-- ACTIVITY --
Set down every entry below exactly as it stands.

Start of LISTED RECORDS

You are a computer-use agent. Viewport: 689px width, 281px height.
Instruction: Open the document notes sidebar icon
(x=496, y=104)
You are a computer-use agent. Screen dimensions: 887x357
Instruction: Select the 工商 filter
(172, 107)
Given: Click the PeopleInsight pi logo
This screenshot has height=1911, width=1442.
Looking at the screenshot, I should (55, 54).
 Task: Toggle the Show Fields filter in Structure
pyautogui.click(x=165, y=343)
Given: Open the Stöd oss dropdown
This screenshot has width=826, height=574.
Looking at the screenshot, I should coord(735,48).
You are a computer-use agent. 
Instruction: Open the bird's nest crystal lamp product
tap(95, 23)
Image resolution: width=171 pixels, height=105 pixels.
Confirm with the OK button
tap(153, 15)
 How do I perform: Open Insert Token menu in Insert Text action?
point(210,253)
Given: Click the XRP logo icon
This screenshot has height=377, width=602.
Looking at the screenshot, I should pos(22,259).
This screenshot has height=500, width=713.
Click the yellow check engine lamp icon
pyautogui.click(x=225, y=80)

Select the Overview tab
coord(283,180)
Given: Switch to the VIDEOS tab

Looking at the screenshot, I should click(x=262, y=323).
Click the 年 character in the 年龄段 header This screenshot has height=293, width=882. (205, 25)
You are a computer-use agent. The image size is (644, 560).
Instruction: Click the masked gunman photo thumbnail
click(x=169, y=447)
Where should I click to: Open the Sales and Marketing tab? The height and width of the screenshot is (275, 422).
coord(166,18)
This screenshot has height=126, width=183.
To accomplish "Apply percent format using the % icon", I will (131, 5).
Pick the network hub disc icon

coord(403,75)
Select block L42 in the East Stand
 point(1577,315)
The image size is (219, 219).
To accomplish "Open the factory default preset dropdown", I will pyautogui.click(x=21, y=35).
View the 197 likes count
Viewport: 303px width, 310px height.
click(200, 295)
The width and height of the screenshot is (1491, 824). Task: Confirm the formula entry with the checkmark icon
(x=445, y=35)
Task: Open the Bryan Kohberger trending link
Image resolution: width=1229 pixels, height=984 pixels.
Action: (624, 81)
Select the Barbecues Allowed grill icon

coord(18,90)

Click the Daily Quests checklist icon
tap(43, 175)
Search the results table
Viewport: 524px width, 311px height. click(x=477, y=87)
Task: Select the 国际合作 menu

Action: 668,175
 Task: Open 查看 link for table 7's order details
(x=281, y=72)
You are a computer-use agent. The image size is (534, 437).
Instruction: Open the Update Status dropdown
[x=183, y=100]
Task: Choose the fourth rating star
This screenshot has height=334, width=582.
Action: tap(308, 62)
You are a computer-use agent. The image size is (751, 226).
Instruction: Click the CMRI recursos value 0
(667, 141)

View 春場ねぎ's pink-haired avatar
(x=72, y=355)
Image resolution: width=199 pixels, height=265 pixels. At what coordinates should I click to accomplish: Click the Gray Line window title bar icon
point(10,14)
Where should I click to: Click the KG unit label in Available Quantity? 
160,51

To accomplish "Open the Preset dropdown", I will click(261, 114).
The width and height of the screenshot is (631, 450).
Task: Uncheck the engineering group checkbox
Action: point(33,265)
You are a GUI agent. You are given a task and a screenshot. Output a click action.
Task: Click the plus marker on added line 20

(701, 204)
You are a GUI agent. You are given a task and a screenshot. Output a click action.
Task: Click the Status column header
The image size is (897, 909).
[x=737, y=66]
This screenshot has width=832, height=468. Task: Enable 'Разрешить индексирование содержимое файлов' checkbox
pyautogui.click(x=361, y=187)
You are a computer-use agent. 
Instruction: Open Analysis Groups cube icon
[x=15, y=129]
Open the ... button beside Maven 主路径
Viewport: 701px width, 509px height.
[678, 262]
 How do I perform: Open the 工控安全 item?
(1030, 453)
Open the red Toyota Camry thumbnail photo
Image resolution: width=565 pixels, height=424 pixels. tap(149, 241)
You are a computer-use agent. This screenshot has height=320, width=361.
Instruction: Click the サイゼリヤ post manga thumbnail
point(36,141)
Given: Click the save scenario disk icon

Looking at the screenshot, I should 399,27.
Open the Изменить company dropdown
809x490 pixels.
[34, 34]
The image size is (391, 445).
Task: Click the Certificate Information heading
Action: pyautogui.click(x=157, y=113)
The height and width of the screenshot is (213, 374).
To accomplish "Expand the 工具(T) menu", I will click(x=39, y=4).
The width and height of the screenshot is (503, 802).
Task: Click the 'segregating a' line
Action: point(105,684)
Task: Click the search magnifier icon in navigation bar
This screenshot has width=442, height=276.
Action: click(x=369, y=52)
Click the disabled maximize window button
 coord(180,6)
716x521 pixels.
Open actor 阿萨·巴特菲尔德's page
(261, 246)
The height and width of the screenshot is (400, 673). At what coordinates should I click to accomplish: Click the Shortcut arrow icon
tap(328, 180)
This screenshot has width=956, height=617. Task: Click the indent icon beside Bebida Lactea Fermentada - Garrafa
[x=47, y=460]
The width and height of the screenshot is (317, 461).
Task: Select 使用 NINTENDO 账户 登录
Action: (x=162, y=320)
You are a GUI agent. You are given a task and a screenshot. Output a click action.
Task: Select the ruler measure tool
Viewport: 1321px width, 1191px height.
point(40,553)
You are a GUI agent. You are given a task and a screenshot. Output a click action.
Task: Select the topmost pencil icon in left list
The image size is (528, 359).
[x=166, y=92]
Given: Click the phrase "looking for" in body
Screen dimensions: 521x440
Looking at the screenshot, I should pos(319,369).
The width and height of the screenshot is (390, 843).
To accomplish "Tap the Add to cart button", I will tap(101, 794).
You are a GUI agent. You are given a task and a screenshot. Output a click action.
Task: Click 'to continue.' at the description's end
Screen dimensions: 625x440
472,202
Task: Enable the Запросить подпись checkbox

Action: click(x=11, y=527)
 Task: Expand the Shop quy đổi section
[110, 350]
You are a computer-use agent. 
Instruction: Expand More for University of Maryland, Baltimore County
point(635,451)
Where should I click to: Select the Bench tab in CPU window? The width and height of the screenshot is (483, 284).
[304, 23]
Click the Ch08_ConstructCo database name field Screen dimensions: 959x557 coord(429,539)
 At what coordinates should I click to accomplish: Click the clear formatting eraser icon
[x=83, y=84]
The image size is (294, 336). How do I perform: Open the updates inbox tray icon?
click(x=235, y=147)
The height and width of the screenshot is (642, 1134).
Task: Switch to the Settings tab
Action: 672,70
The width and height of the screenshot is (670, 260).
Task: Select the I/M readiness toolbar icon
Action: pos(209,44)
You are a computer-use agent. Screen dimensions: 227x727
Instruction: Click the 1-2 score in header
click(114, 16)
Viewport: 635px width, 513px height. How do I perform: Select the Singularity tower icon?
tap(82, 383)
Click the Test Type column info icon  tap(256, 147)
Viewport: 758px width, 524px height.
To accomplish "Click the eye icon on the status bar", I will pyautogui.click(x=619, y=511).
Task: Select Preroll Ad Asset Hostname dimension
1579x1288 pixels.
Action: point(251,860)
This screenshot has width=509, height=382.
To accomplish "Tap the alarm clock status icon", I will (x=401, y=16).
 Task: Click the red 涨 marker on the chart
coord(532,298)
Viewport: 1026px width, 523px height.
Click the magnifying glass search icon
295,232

End of LISTED RECORDS

-- WORKED SOLUTION --
You are a computer-use agent. Viewport: 689px width, 281px height.
Instruction: Open the document notes sidebar icon
(x=496, y=104)
You are a computer-use agent. Screen dimensions: 887x357
Instruction: Select the 工商 filter
(172, 107)
Given: Click the PeopleInsight pi logo
This screenshot has height=1911, width=1442.
Looking at the screenshot, I should (55, 54).
 Task: Toggle the Show Fields filter in Structure
pyautogui.click(x=165, y=343)
Given: Open the Stöd oss dropdown
This screenshot has width=826, height=574.
Looking at the screenshot, I should coord(735,48).
You are a computer-use agent. 
Instruction: Open the bird's nest crystal lamp product
tap(95, 23)
Image resolution: width=171 pixels, height=105 pixels.
Confirm with the OK button
tap(153, 15)
 How do I perform: Open Insert Token menu in Insert Text action?
point(210,253)
Given: Click the XRP logo icon
This screenshot has height=377, width=602.
Looking at the screenshot, I should pos(22,259).
This screenshot has height=500, width=713.
Click the yellow check engine lamp icon
pyautogui.click(x=225, y=80)

Select the Overview tab
coord(283,180)
Given: Switch to the VIDEOS tab

Looking at the screenshot, I should click(x=262, y=323).
Click the 年 character in the 年龄段 header This screenshot has height=293, width=882. (205, 25)
You are a computer-use agent. The image size is (644, 560).
Instruction: Click the masked gunman photo thumbnail
click(x=169, y=447)
Where should I click to: Open the Sales and Marketing tab? The height and width of the screenshot is (275, 422).
coord(166,18)
This screenshot has height=126, width=183.
To accomplish "Apply percent format using the % icon", I will (131, 5).
Pick the network hub disc icon

coord(403,75)
Select block L42 in the East Stand
 point(1577,315)
The image size is (219, 219).
To accomplish "Open the factory default preset dropdown", I will pyautogui.click(x=21, y=35).
View the 197 likes count
Viewport: 303px width, 310px height.
click(200, 295)
The width and height of the screenshot is (1491, 824). Task: Confirm the formula entry with the checkmark icon
(x=445, y=35)
Task: Open the Bryan Kohberger trending link
Image resolution: width=1229 pixels, height=984 pixels.
Action: (624, 81)
Select the Barbecues Allowed grill icon

coord(18,90)

Click the Daily Quests checklist icon
tap(43, 175)
Search the results table
Viewport: 524px width, 311px height. click(x=477, y=87)
Task: Select the 国际合作 menu

Action: 668,175
 Task: Open 查看 link for table 7's order details
(x=281, y=72)
You are a computer-use agent. The image size is (534, 437).
Instruction: Open the Update Status dropdown
[x=183, y=100]
Task: Choose the fourth rating star
This screenshot has height=334, width=582.
Action: tap(308, 62)
You are a computer-use agent. The image size is (751, 226).
Instruction: Click the CMRI recursos value 0
(667, 141)

View 春場ねぎ's pink-haired avatar
(x=72, y=355)
Image resolution: width=199 pixels, height=265 pixels. At what coordinates should I click to accomplish: Click the Gray Line window title bar icon
point(10,14)
Where should I click to: Click the KG unit label in Available Quantity? 
160,51

To accomplish "Open the Preset dropdown", I will click(261, 114).
The width and height of the screenshot is (631, 450).
Task: Uncheck the engineering group checkbox
Action: point(33,265)
You are a GUI agent. You are given a task and a screenshot. Output a click action.
Task: Click the plus marker on added line 20

(701, 204)
You are a GUI agent. You are given a task and a screenshot. Output a click action.
Task: Click the Status column header
The image size is (897, 909).
[x=737, y=66]
This screenshot has width=832, height=468. Task: Enable 'Разрешить индексирование содержимое файлов' checkbox
pyautogui.click(x=361, y=187)
You are a computer-use agent. 
Instruction: Open Analysis Groups cube icon
[x=15, y=129]
Open the ... button beside Maven 主路径
Viewport: 701px width, 509px height.
[678, 262]
 How do I perform: Open the 工控安全 item?
(1030, 453)
Open the red Toyota Camry thumbnail photo
Image resolution: width=565 pixels, height=424 pixels. tap(149, 241)
You are a computer-use agent. This screenshot has height=320, width=361.
Instruction: Click the サイゼリヤ post manga thumbnail
point(36,141)
Given: Click the save scenario disk icon

Looking at the screenshot, I should 399,27.
Open the Изменить company dropdown
809x490 pixels.
[34, 34]
The image size is (391, 445).
Task: Click the Certificate Information heading
Action: pyautogui.click(x=157, y=113)
The height and width of the screenshot is (213, 374).
To accomplish "Expand the 工具(T) menu", I will click(x=39, y=4).
The width and height of the screenshot is (503, 802).
Task: Click the 'segregating a' line
Action: point(105,684)
Task: Click the search magnifier icon in navigation bar
This screenshot has width=442, height=276.
Action: click(x=369, y=52)
Click the disabled maximize window button
 coord(180,6)
716x521 pixels.
Open actor 阿萨·巴特菲尔德's page
(261, 246)
The height and width of the screenshot is (400, 673). At what coordinates should I click to accomplish: Click the Shortcut arrow icon
tap(328, 180)
This screenshot has width=956, height=617. Task: Click the indent icon beside Bebida Lactea Fermentada - Garrafa
[x=47, y=460]
The width and height of the screenshot is (317, 461).
Task: Select 使用 NINTENDO 账户 登录
Action: (x=162, y=320)
You are a GUI agent. You are given a task and a screenshot. Output a click action.
Task: Select the ruler measure tool
Viewport: 1321px width, 1191px height.
point(40,553)
You are a GUI agent. You are given a task and a screenshot. Output a click action.
Task: Select the topmost pencil icon in left list
The image size is (528, 359).
[x=166, y=92]
Given: Click the phrase "looking for" in body
Screen dimensions: 521x440
Looking at the screenshot, I should pos(319,369).
The width and height of the screenshot is (390, 843).
To accomplish "Tap the Add to cart button", I will tap(101, 794).
You are a GUI agent. You are given a task and a screenshot. Output a click action.
Task: Click 'to continue.' at the description's end
Screen dimensions: 625x440
472,202
Task: Enable the Запросить подпись checkbox

Action: click(x=11, y=527)
 Task: Expand the Shop quy đổi section
[110, 350]
You are a computer-use agent. 
Instruction: Expand More for University of Maryland, Baltimore County
point(635,451)
Where should I click to: Select the Bench tab in CPU window? The width and height of the screenshot is (483, 284).
[304, 23]
Click the Ch08_ConstructCo database name field Screen dimensions: 959x557 coord(429,539)
 At what coordinates should I click to accomplish: Click the clear formatting eraser icon
[x=83, y=84]
The image size is (294, 336). How do I perform: Open the updates inbox tray icon?
click(x=235, y=147)
The height and width of the screenshot is (642, 1134).
Task: Switch to the Settings tab
Action: 672,70
The width and height of the screenshot is (670, 260).
Task: Select the I/M readiness toolbar icon
Action: pos(209,44)
You are a computer-use agent. Screen dimensions: 227x727
Instruction: Click the 1-2 score in header
click(114, 16)
Viewport: 635px width, 513px height. How do I perform: Select the Singularity tower icon?
tap(82, 383)
Click the Test Type column info icon  tap(256, 147)
Viewport: 758px width, 524px height.
To accomplish "Click the eye icon on the status bar", I will pyautogui.click(x=619, y=511).
Task: Select Preroll Ad Asset Hostname dimension
1579x1288 pixels.
Action: point(251,860)
This screenshot has width=509, height=382.
To accomplish "Tap the alarm clock status icon", I will (x=401, y=16).
 Task: Click the red 涨 marker on the chart
coord(532,298)
Viewport: 1026px width, 523px height.
Click the magnifying glass search icon
295,232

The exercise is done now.